___ Data for this exercise

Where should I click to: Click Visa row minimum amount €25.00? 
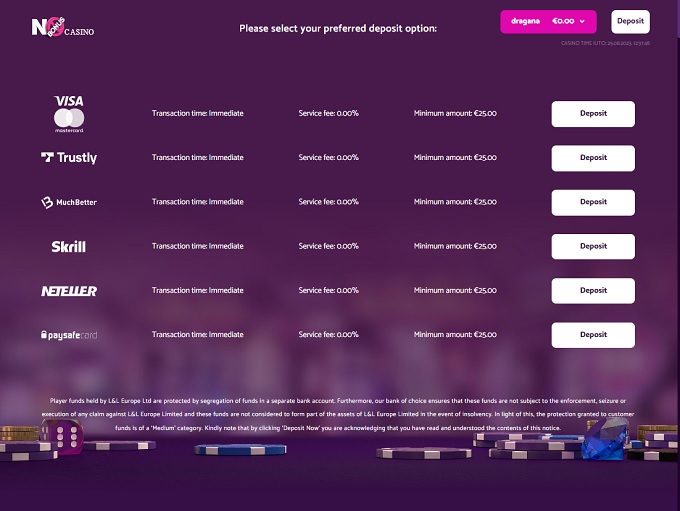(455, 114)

______
___ Data for this exercise

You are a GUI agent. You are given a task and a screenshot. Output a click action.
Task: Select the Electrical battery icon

______
___ Data for this exercise

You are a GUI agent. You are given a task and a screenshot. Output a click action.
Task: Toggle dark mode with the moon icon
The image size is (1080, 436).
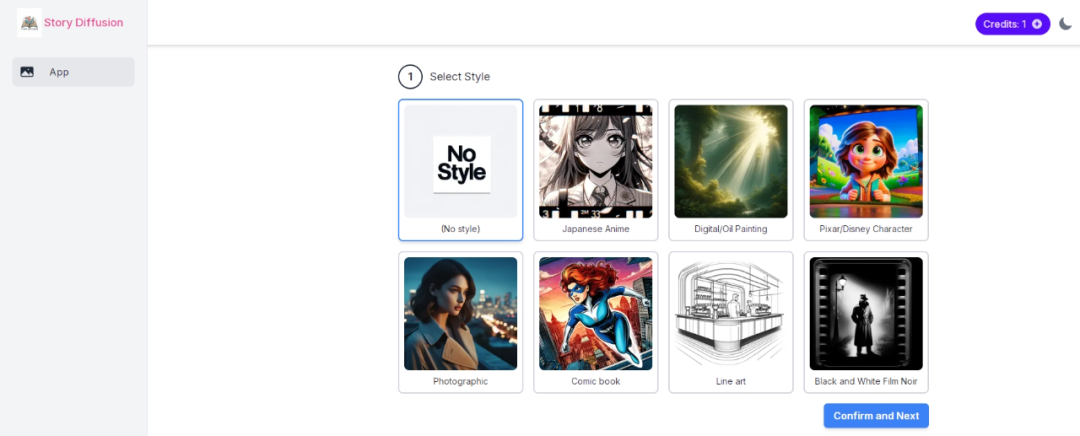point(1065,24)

______

Go through the entries and copy every line that has "icon".

Task: Select the Electrical battery icon
Task: Toggle dark mode with the moon icon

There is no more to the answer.